Indians think freely and live in structured ways.
Like Socrates, Plato and many others we too had many scholars thinkers who tried to find out answers to many of questions.
“Indian philosophy is the art of ambiguity and paradox in terms of language. But, it asserts knowledge of reality through direct experience”.
Indian philosophy , Darshana in Sanskrit , has its origin in Indian sub-continent. We can say it is diverse. It includes various philosophies like Nyaya , Jain, Buddhism etc..
Indian Philosophical Traditions have trace of their origin in VEDAS.
Orthodox societies believe Vedas are the only source of knowledge and they are under that authority. They strictly obey the concept of Karma and Dharma. This includes Samkhya, Yoga, Nyaya, Visesika, Purva Vimamsa and Utara Vimamsa. They can be called Astikas.
Heterodox systems include Charvakas , Jainism and Buddhism. They accept that Vedas exist and sources of knowledge.But they don’t follow them. There conception is bit more different. For example, Charvakas thought that
” IF NOT NOW,WHEN to enjoy ??”
They tried to enjoy every part of there life. These people can be called Nastikas.
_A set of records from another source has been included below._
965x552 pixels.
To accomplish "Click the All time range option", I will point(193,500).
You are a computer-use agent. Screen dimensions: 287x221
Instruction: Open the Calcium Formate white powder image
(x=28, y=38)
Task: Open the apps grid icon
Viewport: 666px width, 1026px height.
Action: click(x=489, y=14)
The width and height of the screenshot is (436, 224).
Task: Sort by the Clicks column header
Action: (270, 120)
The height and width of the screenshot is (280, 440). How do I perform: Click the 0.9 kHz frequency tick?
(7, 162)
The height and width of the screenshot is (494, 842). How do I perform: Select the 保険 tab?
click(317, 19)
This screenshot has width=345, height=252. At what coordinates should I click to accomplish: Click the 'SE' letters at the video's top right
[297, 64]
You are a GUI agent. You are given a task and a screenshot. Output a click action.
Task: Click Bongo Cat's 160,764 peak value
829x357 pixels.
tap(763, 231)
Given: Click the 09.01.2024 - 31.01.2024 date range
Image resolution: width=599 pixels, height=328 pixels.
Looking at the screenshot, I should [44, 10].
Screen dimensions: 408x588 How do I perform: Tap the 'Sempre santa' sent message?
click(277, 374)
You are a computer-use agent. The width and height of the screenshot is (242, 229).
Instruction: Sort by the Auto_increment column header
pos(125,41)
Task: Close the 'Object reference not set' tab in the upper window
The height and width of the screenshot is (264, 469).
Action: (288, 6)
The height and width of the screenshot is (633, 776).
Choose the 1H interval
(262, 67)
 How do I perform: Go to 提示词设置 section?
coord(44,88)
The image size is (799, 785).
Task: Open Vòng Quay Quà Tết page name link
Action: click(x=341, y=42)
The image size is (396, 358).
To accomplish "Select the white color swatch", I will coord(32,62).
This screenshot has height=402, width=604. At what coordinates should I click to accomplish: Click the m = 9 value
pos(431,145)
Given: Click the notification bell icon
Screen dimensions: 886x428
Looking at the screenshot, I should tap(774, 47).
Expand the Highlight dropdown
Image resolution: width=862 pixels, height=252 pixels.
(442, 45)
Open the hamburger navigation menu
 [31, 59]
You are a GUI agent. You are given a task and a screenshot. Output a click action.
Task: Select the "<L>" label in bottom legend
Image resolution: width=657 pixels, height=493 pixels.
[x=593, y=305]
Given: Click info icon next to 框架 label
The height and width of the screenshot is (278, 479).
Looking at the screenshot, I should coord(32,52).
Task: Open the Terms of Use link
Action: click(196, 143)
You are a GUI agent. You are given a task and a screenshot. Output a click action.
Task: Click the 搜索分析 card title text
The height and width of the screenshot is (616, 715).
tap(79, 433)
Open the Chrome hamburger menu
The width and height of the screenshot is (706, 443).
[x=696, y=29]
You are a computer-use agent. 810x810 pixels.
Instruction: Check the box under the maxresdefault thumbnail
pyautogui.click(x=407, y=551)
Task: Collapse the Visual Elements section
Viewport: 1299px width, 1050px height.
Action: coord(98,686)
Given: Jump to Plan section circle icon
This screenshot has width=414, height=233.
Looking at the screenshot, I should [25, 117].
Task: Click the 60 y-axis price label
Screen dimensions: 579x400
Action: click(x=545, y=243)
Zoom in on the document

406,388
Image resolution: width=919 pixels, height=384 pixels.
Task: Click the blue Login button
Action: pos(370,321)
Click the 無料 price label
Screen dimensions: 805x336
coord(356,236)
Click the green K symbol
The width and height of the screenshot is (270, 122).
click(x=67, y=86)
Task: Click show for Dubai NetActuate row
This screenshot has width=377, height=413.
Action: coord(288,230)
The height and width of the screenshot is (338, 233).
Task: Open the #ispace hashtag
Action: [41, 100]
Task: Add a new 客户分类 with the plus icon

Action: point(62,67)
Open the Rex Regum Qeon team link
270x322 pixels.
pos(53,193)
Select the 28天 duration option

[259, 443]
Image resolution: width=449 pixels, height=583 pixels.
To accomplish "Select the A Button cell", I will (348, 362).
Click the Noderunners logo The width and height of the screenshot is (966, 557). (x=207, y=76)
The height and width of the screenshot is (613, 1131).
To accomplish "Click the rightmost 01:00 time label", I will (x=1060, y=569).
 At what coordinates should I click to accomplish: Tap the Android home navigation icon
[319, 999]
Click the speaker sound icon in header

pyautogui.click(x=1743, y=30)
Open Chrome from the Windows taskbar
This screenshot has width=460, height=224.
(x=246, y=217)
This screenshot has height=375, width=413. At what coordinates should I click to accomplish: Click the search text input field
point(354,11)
The major schools of Indian Philosophy were formulated between 1000 BC to early centuries. Competition and integration among them were intense during 800 BC to 200 AD.
- What and Who am I?
- What is the ultimate reality?
- How the world came in to existence?
All the systems of Indian Philosophy tried to answer this basic questions.
The body is considered the great instrument of the Indian Philosophical journey both Wordily and spiritually..
“Indian Philosophy is characterized by a Fundamental unity of knowing about one selves”.